TEXTE DE LECTURE:

§

Des influenceurs ont été payés pour faire campagne en Roumanie

Nous avons obtenu la preuve que FameUp servait bien d’intermédiaire pour des vidéos de promotion politique sur TikTok.
Nous avons obtenu la preuve que FameUp servait bien d’intermédiaire pour des vidéos de promotion politique sur TikTok.

L’arrivée surprise de Georgescu au second tour de l’élection présidentielle roumaine a mis sous le feu des projecteurs la question de l’utilisation de TikTok et très vite, la question s’est posée : a-t-il eu recours à des influenceurs ? Nous pouvons répondre oui.

Une popularité portée par des influenceuses life-style

Plusieurs hashtags (mots-clefs sur un réseau social, précédé d’un dièse) ont été utilisés sur TikTok dont un en particulier : #echilibrusiverticalitate. En français : équilibre et verticalité. Derrière cette expression, on retrouve plusieurs centaines de vidéos. La variation dans l’orthographe ne permet pas d’avoir un résultat centralisé. Sur celui qui a généré le plus de vidéos, on dénombre 387 vidéos, pour un cumul de 5 millions de vues, principalement en Roumanie.

§

EXTRAIT DE DONNÉES:
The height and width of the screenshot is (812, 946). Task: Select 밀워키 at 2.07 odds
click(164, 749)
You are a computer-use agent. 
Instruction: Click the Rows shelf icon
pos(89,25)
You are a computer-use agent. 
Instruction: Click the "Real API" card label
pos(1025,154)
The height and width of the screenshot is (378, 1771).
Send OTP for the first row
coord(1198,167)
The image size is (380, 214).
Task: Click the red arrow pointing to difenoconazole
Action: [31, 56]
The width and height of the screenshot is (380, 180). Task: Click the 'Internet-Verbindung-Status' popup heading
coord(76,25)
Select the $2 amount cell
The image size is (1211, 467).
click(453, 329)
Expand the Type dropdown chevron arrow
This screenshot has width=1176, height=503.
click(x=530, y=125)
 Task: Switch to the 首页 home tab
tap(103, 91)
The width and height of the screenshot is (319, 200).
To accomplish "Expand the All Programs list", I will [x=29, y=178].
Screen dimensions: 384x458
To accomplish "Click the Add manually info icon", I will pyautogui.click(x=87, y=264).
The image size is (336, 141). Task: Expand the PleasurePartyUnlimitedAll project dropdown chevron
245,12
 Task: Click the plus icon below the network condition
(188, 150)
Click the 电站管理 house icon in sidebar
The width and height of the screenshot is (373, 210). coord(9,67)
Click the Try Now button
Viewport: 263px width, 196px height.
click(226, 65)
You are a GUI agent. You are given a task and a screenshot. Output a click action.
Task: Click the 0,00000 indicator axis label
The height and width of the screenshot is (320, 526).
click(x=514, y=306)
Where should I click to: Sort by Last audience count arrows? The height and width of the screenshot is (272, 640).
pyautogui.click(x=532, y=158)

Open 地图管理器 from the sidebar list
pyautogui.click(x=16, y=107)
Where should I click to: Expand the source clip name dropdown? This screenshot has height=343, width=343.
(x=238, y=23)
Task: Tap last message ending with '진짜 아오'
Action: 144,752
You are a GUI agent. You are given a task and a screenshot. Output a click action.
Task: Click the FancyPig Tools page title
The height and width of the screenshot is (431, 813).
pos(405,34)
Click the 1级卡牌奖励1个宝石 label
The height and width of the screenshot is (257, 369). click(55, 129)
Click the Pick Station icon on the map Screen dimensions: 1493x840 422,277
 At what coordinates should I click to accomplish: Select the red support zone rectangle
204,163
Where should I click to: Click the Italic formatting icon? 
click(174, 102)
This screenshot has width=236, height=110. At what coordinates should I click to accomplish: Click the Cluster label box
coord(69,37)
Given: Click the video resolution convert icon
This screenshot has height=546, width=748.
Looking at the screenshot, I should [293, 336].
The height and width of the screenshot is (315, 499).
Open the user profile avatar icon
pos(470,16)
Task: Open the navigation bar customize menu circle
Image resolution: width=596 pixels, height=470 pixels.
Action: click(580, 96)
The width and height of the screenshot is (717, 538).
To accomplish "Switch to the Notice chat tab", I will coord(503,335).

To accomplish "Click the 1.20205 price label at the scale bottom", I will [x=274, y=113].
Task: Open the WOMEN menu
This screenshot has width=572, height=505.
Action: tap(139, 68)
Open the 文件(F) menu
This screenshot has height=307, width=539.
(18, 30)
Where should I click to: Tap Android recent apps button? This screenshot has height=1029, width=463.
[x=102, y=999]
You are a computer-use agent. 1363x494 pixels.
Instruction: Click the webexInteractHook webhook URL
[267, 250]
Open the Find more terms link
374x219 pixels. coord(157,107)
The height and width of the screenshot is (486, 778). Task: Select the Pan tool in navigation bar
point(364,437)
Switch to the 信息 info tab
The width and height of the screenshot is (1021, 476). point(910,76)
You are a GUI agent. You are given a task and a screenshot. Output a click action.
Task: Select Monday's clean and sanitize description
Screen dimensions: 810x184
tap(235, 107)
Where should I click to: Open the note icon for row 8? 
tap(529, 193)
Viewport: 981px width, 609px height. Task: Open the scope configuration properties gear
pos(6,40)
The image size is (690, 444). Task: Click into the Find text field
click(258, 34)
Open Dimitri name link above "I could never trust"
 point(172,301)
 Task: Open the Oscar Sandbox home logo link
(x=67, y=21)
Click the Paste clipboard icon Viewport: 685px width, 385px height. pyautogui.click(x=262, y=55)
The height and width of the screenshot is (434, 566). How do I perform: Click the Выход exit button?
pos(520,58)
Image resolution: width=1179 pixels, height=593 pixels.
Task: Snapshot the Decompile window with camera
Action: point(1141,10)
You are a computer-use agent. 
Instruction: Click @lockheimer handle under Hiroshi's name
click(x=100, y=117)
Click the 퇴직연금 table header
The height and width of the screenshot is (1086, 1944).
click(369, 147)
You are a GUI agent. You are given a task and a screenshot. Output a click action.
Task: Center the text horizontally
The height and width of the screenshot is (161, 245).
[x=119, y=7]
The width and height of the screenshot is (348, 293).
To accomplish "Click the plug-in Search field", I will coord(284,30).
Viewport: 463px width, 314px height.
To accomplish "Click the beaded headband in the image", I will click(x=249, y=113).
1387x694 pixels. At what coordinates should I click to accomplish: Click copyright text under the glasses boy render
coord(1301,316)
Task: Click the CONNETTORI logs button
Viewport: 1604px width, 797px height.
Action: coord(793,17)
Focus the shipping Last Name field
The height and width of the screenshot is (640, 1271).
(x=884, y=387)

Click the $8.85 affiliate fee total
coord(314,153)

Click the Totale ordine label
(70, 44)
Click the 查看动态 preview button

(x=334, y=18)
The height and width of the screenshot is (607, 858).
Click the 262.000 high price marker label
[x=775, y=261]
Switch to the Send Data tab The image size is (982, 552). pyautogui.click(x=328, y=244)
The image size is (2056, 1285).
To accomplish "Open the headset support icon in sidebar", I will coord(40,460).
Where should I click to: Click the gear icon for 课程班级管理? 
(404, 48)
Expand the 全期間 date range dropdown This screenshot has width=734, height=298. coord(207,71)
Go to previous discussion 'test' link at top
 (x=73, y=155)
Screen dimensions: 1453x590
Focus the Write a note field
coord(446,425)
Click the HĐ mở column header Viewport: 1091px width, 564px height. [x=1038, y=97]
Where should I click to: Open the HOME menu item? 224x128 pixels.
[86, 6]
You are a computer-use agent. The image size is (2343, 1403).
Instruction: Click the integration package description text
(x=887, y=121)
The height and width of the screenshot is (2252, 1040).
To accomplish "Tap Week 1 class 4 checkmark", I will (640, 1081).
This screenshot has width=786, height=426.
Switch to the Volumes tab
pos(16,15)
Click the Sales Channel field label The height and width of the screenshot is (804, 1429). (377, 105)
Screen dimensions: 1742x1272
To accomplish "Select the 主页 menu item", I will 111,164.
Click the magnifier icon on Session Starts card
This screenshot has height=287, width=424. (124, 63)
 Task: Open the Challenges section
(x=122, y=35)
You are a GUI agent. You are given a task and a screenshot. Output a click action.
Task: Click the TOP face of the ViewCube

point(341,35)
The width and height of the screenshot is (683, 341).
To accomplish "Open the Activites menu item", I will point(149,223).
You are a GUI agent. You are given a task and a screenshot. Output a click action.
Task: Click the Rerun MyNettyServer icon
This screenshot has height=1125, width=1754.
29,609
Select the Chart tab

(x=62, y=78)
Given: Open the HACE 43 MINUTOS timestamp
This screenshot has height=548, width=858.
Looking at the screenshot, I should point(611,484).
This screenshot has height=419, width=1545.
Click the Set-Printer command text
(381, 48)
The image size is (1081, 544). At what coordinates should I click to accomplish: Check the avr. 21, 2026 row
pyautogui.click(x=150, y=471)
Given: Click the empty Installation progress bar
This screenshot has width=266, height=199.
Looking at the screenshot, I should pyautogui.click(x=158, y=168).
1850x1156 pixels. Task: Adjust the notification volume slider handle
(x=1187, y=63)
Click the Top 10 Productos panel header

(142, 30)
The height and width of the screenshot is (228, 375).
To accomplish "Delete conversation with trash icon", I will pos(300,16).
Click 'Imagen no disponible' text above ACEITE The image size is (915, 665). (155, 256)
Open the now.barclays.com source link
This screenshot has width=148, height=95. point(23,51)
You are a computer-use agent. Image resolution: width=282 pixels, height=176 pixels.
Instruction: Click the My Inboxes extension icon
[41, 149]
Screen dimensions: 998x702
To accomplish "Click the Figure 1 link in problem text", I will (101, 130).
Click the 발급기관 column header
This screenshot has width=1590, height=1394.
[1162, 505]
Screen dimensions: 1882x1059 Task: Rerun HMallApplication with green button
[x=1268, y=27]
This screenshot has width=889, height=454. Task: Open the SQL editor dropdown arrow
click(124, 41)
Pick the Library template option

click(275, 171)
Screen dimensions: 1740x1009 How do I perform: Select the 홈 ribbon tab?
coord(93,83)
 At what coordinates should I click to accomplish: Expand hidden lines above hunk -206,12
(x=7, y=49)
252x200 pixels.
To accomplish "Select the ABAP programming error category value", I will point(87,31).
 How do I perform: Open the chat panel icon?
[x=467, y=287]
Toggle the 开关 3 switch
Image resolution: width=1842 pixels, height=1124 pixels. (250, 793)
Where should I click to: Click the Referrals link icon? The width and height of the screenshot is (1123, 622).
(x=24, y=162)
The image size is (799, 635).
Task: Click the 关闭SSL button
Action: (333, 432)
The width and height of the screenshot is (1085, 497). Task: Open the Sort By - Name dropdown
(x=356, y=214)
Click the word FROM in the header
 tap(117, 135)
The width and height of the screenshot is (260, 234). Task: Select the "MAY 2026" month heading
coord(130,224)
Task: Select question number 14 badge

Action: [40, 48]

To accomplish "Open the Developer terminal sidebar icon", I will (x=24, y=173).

§

CONSIGNES:
A. D'après le texte sur les influenceurs en Roumanie, combien de vues cumulent les vidéos publiées sous la variante du hashtag qui en compte le plus ?
B. Reproduisez sans aucune modification tout le passage du texte sur les influenceurs en Roumanie, depuis « Une popularité portée » jusqu'à « principalement en Roumanie. ».

RÉPONSES ATTENDUES:
A. Elles cumulent 5 millions de vues, principalement en Roumanie.

B.
Une popularité portée par des influenceuses life-style

Plusieurs hashtags (mots-clefs sur un réseau social, précédé d’un dièse) ont été utilisés sur TikTok dont un en particulier : #echilibrusiverticalitate. En français : équilibre et verticalité. Derrière cette expression, on retrouve plusieurs centaines de vidéos. La variation dans l’orthographe ne permet pas d’avoir un résultat centralisé. Sur celui qui a généré le plus de vidéos, on dénombre 387 vidéos, pour un cumul de 5 millions de vues, principalement en Roumanie.